By ELLEN SIMON, Associated Press, July 29, 2007
NEW YORK — A dedicated group of vegetable gardeners is ripping out their front lawns and planting dinner.
Their front-yard kitchen gardens, with everything from vegetables to herbs and salad greens, are a source of food, a topic of conversation with the neighbors and a political statement.
It's also a way for many to save money on grocery bills.
Nat Zappia, 32, a graduate student, turned the front yard of the home he and his wife rent in Santa Monica, Calif., into a vegetable garden, with his landlord's permission.
He estimates it supplies 35 to 40 percent of the food they eat.
The gardens don't cost much to plant.
Zappia estimates he spent about $100 on the garden and says he and his wife save about $200 to $300 a year on their food costs.
Bob Waldrop of Oklahoma City said his garden's organic fruit allowed him to eat in a way he could never afford if he bought everything at the grocery store.
"It's like money growing in your yard," he said.
He planted his corner lot almost entirely with fruit trees, berry bushes and vegetables.
Leigh Anders, who tore up about half her front lawn four years ago and planted vegetables, said her garden sends a message that anyone can grow at least some of their food.
That task should shift from agribusiness back to individuals and their communities, said Anders, of Viroqua, Wisc.
"This movement can start with simply one tomato plant growing in one's yard," she said.
Front-yard vegetable gardens are a growing outlet for people whose backyards are too shady or too small, as well as those who want to spread their beliefs one tomato at a time.
The topic has gotten more buzz nationally as bloggers chronicle their experiences and environmentalists have scrutinized the effects of chemicals and water used to grow lawns.
A book called Food Not Lawns, published last year, inspired several offshoot groups.
Other gardeners were inspired by books such as Gaia's Garden: A Guide to Home-Scale Permaculture and The Year I Ate My Yard.
Fritz Haeg, an artist and architect, has done yards in Kansas, California and New Jersey as part of a project called "Edible Estates." Haeg, who is working on a book, Edible Estates: Attack on the Front Lawn, says he's been overwhelmed by the response.

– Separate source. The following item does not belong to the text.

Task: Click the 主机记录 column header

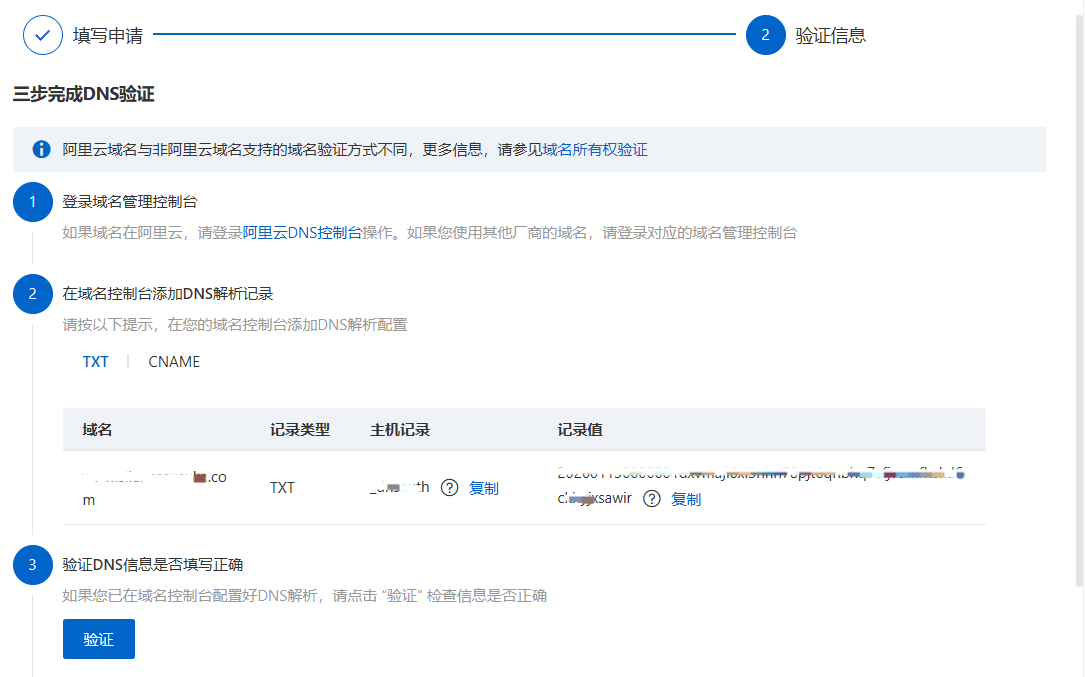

Some neighbors are less than thrilled. Some municipal codes limit the percentage of a yard that can be planted with anything other than trees and grass.
"Especially in the first three years, I got a lot of code violations," said Waldrop of Oklahoma City.
"Now that the plantings have matured, it's pretty," he said. "It wasn't so pretty the first couple years."
Shannon McBride, 47, of Huntsville, Alabama, kept grass borders around her front-yard vegetable beds. "We promised our neighbor we wouldn't grow corn, because that looks kind of tacky," she said.
The neighbor also thought tomatoes looked "untidy," so McBride and her husband are growing bell peppers, carrots, chives, herbs, two kinds of beans, beets, okra, lettuce and cucumbers.
"I'm always asked, 'What will it look like in the winter?'" said Rosalind Creasy, a landscape designer who has been writing about edible landscaping for 25 years. "If you design it well and it has an herb garden, it will look fine. One of the dumbest things I see is dead lawns in the winter. They're brown for six months of the year. How beautiful is that?"